## SOURCE MATERIAL

— BEGIN —

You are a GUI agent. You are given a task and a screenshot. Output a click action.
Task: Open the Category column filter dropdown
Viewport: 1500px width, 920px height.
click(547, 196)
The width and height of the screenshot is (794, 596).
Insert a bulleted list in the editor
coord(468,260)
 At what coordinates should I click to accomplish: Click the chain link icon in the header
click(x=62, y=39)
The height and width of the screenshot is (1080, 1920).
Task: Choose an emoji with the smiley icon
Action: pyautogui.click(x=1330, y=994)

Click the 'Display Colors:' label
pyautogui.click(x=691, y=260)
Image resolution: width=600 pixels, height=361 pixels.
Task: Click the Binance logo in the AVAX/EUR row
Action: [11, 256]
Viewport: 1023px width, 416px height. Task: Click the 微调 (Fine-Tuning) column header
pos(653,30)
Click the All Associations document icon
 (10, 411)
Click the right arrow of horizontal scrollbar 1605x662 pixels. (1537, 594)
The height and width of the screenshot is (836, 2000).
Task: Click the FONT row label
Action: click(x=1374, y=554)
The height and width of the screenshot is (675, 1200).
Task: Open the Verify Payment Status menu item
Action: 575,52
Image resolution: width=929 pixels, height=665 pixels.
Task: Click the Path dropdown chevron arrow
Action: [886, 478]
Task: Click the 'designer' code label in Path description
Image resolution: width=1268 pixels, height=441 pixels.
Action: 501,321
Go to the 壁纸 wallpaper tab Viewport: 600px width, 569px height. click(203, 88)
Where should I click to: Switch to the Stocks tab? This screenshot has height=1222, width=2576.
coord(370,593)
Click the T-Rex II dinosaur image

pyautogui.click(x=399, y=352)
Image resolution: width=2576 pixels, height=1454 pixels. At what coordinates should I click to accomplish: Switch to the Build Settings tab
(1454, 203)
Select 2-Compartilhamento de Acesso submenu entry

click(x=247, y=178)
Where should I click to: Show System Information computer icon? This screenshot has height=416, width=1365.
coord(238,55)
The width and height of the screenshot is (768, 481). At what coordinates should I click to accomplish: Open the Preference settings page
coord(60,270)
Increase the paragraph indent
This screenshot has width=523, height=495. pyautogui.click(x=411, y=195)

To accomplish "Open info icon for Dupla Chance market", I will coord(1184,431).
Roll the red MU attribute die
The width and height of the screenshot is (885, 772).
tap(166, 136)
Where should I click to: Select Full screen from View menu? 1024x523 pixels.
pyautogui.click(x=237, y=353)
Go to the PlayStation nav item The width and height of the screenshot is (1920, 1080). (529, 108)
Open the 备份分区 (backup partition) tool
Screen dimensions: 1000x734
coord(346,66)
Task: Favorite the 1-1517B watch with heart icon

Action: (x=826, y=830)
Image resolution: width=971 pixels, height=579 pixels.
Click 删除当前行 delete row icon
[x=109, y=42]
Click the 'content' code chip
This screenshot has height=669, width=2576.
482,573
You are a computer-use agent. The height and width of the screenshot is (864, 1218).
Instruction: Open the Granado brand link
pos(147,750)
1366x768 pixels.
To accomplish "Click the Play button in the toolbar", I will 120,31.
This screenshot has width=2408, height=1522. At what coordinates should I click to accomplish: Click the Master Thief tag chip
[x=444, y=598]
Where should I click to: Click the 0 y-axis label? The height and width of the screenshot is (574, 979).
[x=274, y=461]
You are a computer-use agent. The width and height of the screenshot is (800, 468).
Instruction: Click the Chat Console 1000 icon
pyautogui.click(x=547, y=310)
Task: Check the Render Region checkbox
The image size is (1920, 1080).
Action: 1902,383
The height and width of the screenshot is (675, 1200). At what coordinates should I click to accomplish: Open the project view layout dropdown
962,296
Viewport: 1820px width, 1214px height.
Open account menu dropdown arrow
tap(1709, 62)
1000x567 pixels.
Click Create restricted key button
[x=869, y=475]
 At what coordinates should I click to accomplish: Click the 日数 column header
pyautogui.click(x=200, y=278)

— END —

## WORK REQUIRED
Format all the entries above as a numbered list, one line per item, omitting blank lines.

## IN RESPONSE
1. You are a GUI agent. You are given a task and a screenshot. Output a click action.
2. Task: Open the Category column filter dropdown
3. Viewport: 1500px width, 920px height.
4. click(547, 196)
5. The width and height of the screenshot is (794, 596).
6. Insert a bulleted list in the editor
7. coord(468,260)
8.  At what coordinates should I click to accomplish: Click the chain link icon in the header
9. click(x=62, y=39)
10. The height and width of the screenshot is (1080, 1920).
11. Task: Choose an emoji with the smiley icon
12. Action: pyautogui.click(x=1330, y=994)
13. Click the 'Display Colors:' label
14. pyautogui.click(x=691, y=260)
15. Image resolution: width=600 pixels, height=361 pixels.
16. Task: Click the Binance logo in the AVAX/EUR row
17. Action: [11, 256]
18. Viewport: 1023px width, 416px height. Task: Click the 微调 (Fine-Tuning) column header
19. pos(653,30)
20. Click the All Associations document icon
21.  (10, 411)
22. Click the right arrow of horizontal scrollbar 1605x662 pixels. (1537, 594)
23. The height and width of the screenshot is (836, 2000).
24. Task: Click the FONT row label
25. Action: click(x=1374, y=554)
26. The height and width of the screenshot is (675, 1200).
27. Task: Open the Verify Payment Status menu item
28. Action: 575,52
29. Image resolution: width=929 pixels, height=665 pixels.
30. Task: Click the Path dropdown chevron arrow
31. Action: [886, 478]
32. Task: Click the 'designer' code label in Path description
33. Image resolution: width=1268 pixels, height=441 pixels.
34. Action: 501,321
35. Go to the 壁纸 wallpaper tab Viewport: 600px width, 569px height. click(203, 88)
36. Where should I click to: Switch to the Stocks tab? This screenshot has height=1222, width=2576.
37. coord(370,593)
38. Click the T-Rex II dinosaur image
39. pyautogui.click(x=399, y=352)
40. Image resolution: width=2576 pixels, height=1454 pixels. At what coordinates should I click to accomplish: Switch to the Build Settings tab
41. (1454, 203)
42. Select 2-Compartilhamento de Acesso submenu entry
43. click(x=247, y=178)
44. Where should I click to: Show System Information computer icon? This screenshot has height=416, width=1365.
45. coord(238,55)
46. The width and height of the screenshot is (768, 481). At what coordinates should I click to accomplish: Open the Preference settings page
47. coord(60,270)
48. Increase the paragraph indent
49. This screenshot has width=523, height=495. pyautogui.click(x=411, y=195)
50. To accomplish "Open info icon for Dupla Chance market", I will coord(1184,431).
51. Roll the red MU attribute die
52. The width and height of the screenshot is (885, 772).
53. tap(166, 136)
54. Where should I click to: Select Full screen from View menu? 1024x523 pixels.
55. pyautogui.click(x=237, y=353)
56. Go to the PlayStation nav item The width and height of the screenshot is (1920, 1080). (529, 108)
57. Open the 备份分区 (backup partition) tool
58. Screen dimensions: 1000x734
59. coord(346,66)
60. Task: Favorite the 1-1517B watch with heart icon
61. Action: (x=826, y=830)
62. Image resolution: width=971 pixels, height=579 pixels.
63. Click 删除当前行 delete row icon
64. [x=109, y=42]
65. Click the 'content' code chip
66. This screenshot has height=669, width=2576.
67. 482,573
68. You are a computer-use agent. The height and width of the screenshot is (864, 1218).
69. Instruction: Open the Granado brand link
70. pos(147,750)
71. 1366x768 pixels.
72. To accomplish "Click the Play button in the toolbar", I will 120,31.
73. This screenshot has width=2408, height=1522. At what coordinates should I click to accomplish: Click the Master Thief tag chip
74. [x=444, y=598]
75. Where should I click to: Click the 0 y-axis label? The height and width of the screenshot is (574, 979).
76. [x=274, y=461]
77. You are a computer-use agent. The width and height of the screenshot is (800, 468).
78. Instruction: Click the Chat Console 1000 icon
79. pyautogui.click(x=547, y=310)
80. Task: Check the Render Region checkbox
81. The image size is (1920, 1080).
82. Action: 1902,383
83. The height and width of the screenshot is (675, 1200). At what coordinates should I click to accomplish: Open the project view layout dropdown
84. 962,296
85. Viewport: 1820px width, 1214px height.
86. Open account menu dropdown arrow
87. tap(1709, 62)
88. 1000x567 pixels.
89. Click Create restricted key button
90. [x=869, y=475]
91.  At what coordinates should I click to accomplish: Click the 日数 column header
92. pyautogui.click(x=200, y=278)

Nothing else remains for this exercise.